Бродяга, утомленный практически сутками без сна, ранениями и диким напряжением, вскоре уснул, а я все никак не могла сомкнуть глаз, почему-то вспоминая сцену, подсмотренную недавно, и жутко переживая за Аню.
И в то же время прекрасно понимая, что не смогу ослушаться Бродягу.
Ужасное состояние, когда сердцем понимаешь, что что-то неправильно, а сделать ничего нельзя…
Глава 42
— Привет, брат! Как оно? — Бродяга протянул ладонь хмурому Ваньке, в принципе, не особо надеясь, что тот по ней хлопнет, но мало ли, вдруг пацан решил сменить гнев на милость?
Но Ванька, в очередной раз показав, что гены — это вам не просто так, рисунки на бумаге, а очень даже серьезно, резанул по Бродяге исподлобья невыносимо хазаровским взглядом и, отвернувшись, молча пошел по коридору к своей комнате.

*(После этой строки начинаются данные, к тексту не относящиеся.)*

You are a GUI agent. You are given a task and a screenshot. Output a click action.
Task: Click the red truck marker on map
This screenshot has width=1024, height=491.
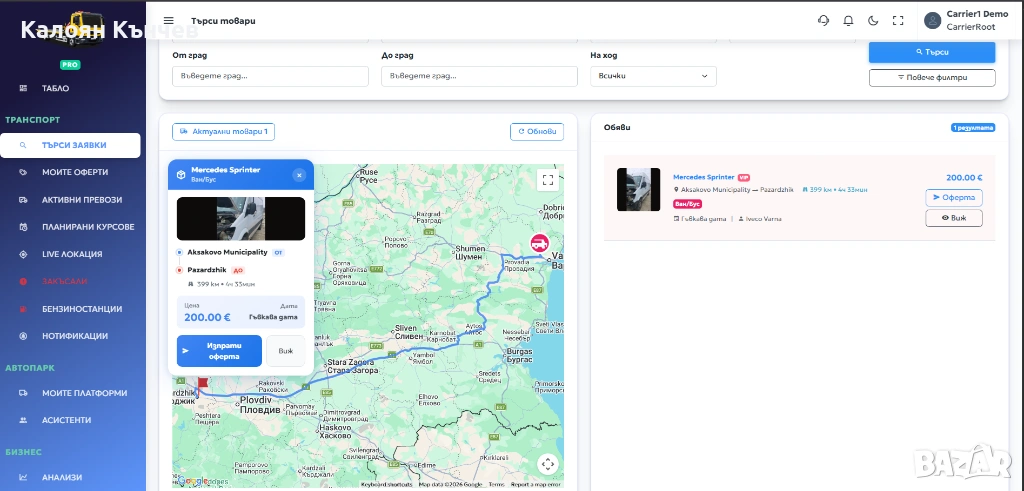point(539,243)
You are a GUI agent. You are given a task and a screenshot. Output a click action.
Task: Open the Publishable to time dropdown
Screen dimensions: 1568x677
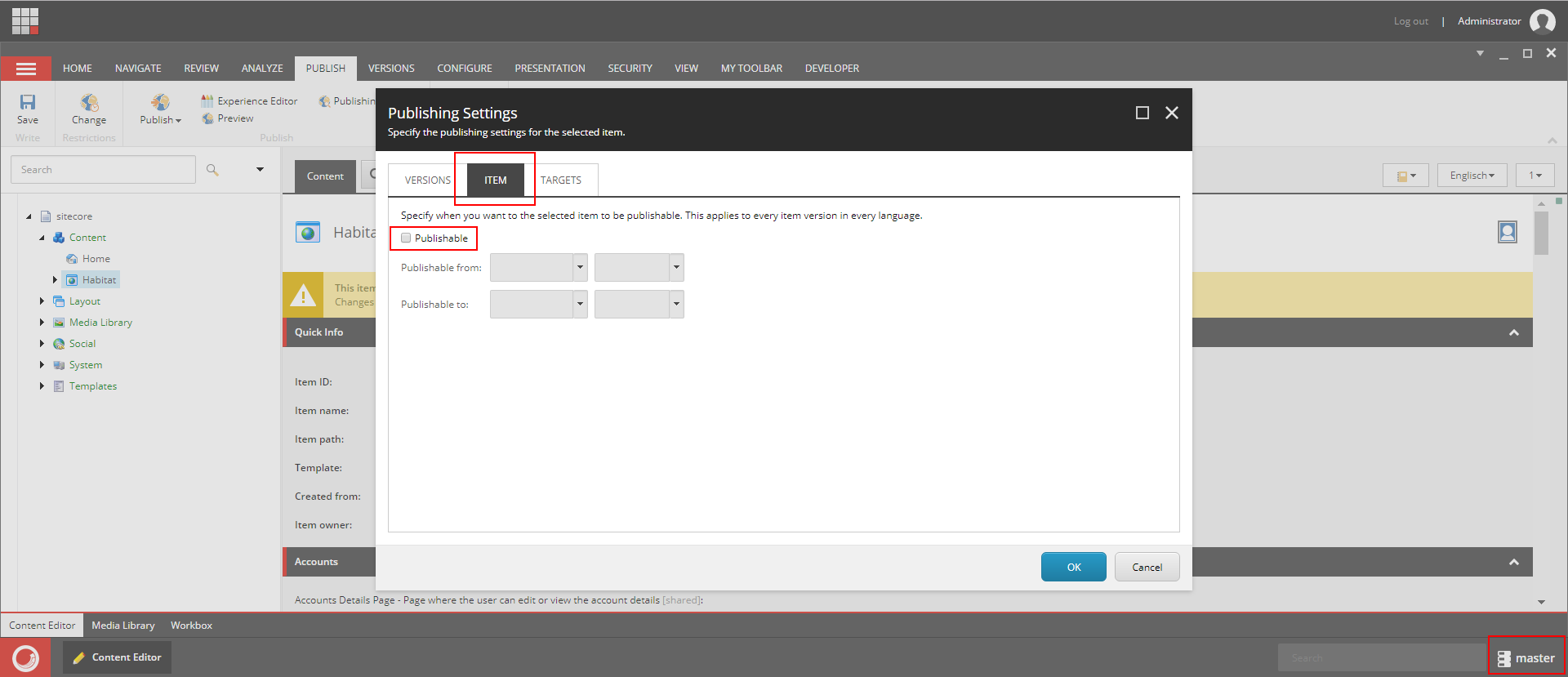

Бродяга поизучал его худую длинненькую фигурку в неизменных черной футболке и обтрепанных шортах, которые, как он точно знал, Ванька не соглашался менять ни на какую другую одежду. Как появился месяц назад в этом доме, в нищенском прикиде и с мелкой блондинистой нянькой под мышкой, так и остался после всего произошедшего в своем шмотье. Сам его в стиралку закидывал, сам контролировал, чтоб не утащили и, не дай бог, не поменяли на что-то попрезентабельнее. В первые дни прислуга, да и Серый тоже, пытались его переодеть. Поимели голодовку и лютый холод. Хазар приказал не трогать парня, и сам не лез с разговорами.
А Ванька полностью отгородился от отца.
Не хотел смотреть на него, не принимал никаких подарков, даже кроссы самые простые выкинул за дверь комнаты. И говорить с ним тоже не желал. Ни с кем не разговаривал, вообще. Только с Серым парой слов перекидывался в день, и все…
Гены, мать их… Не сотрешь, не нарисуешь заново…
Бродяга перевел взгляд на Хазара, с нечитаемым выражением на небритой физиономии смотрящим в том же направлении, на удаляющегося сына.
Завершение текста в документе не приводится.